» Given request
Find every line in the rows below that contains the string "height" and copy each of those lines. Case counts.

» Material for this exercise
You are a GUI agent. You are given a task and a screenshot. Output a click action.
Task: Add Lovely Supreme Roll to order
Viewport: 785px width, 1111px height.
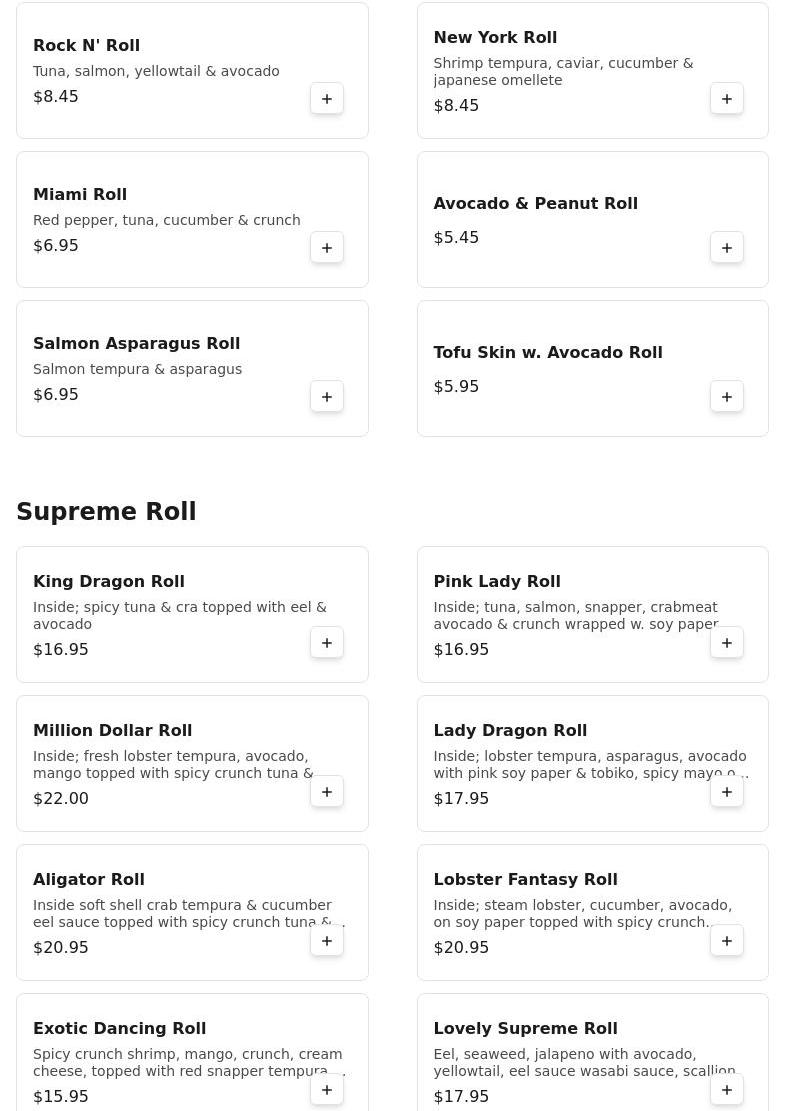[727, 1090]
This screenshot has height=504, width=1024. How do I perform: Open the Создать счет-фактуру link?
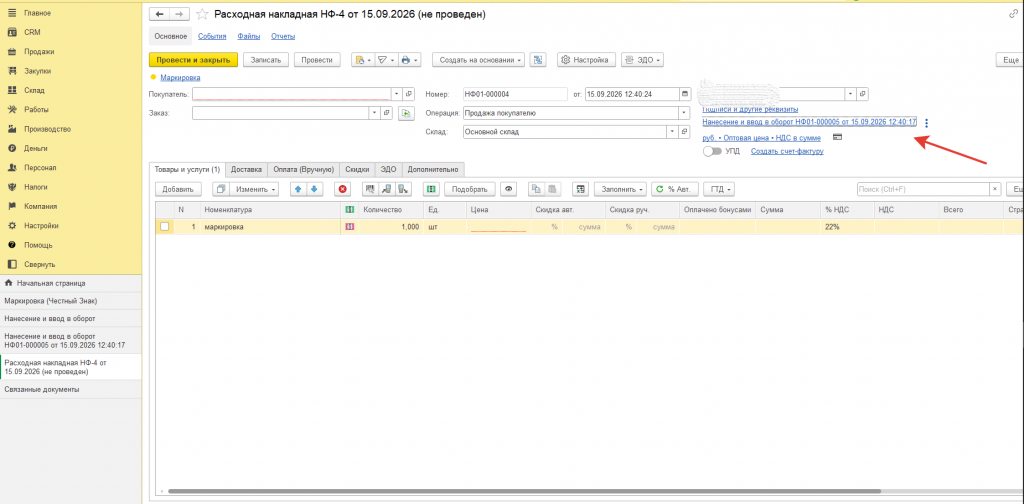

» Exercise output
Viewport: 785px width, 1111px height.
This screenshot has height=504, width=1024. How do I perform: Open the Создать счет-фактуру link?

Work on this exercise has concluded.